EDA is meant to be an interactive and user-driven process. While the statistical software used (Data Desk) does not easily translate to web interactivity, forms and hovers are meant to recreate the experience as much as possible.
All MLB draft and performance data are from Baseball Reference, while all NCAA D1 player, statistics, and team information is from Boyd's World. The data was partly joined using this data standardizer.
There are 44,280 D1 seasons in this resulting database. Playing time cut-offs of 50 AB for hitters and 15 IP for hitters ensure a standard minimum sample size and reduce the pool to 27,649 seasons (16,278 hitters and 11,371 pitchers). Of these seasons, 2,120 (8.3%) led to that player being drafted, and only 350 (1.3%) made it all the way to the major leagues. See these percentages broken down for hitters by AVG, and for pitchers by ERA.
Why years 2002-06? Over half of all D1 teams did not have 2001 and prior data on Boyd's World. Additionally, changes in the metal bat requirements prior to 2002 led to much higher offensive statistics than the relatively stable period that followed. The 2006 cut-off is somewhat subjective, as the 2007 draft class and subsequent years may not have played long enough entering the 2011 season to make an accurate assessment on valuable draft picks.
Drafted Platform Year - Ideally, the database would average a draft-eligible player's career statistics against only those other draft-eligible players. Because the data didn't contain year or age fields, this analysis is unfortunately not possible. MLB scouting directors evaluate the total body of a player's career performance (often including summer leagues and high school career), not simply his hitting or pitching statistics the year in which he was drafted.
Signing Data - Data on drafted player's contracts and signing bonus are not included. As previously discussed, players who sign for well above their slotted recommendation have more talent than their overall draft pick number would suggest. Additionally, the drop-off in talent between the 10th and 30th pick is much greater than between the 910th and 930th pick, for which signing bonuses account for (2009 overall #1 pick Stephen Strasburg received a $7.5 million signing bonus, but bonuses after the 7th round tend to level out at less than $100,000). Re-expressing overall pick number helps to control for this, but not as much as money information.
Out-of-Sample Predictions - Because all models are based on 2002-06 data, predicting MLB draft standing and performance for stats before and after these years are more unreliable. Teams may change what college statistics they value for the draft, and NCAA D1 statistics vary over time according to rule changes, such as bat regulations. Extremely high or low individual input relative to this sample may also result in unsound predictions.
Outlier Effect - Is the purpose of the draft to acquire solid major league-ready talent, or sign a high-risk high-potential prospect in the hopes he develops into a superstar? Both types of picks are obviously important for any organization, but teams may vary in their draft strategy.

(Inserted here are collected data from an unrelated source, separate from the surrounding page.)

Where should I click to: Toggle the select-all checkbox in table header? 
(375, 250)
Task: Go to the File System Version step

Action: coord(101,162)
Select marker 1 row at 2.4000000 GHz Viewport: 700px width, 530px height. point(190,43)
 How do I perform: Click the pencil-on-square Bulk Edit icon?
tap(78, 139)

However, from a statistics perspective, superstar outliers are just that -- outliers -- and are meant to be excluded from the data, not predicted. There are nearly 30,000 college seasons in the data, of which only 17 were turned in by players who would be selected to the major league all-star team. This boxplot of position and WAR% helps to identify the scale of these outliers among those who already made the majors. Such a large discrepancy between "failures" and "successes" means that attempting to predict quantity of major leaguers should be more reliable than predicting quality.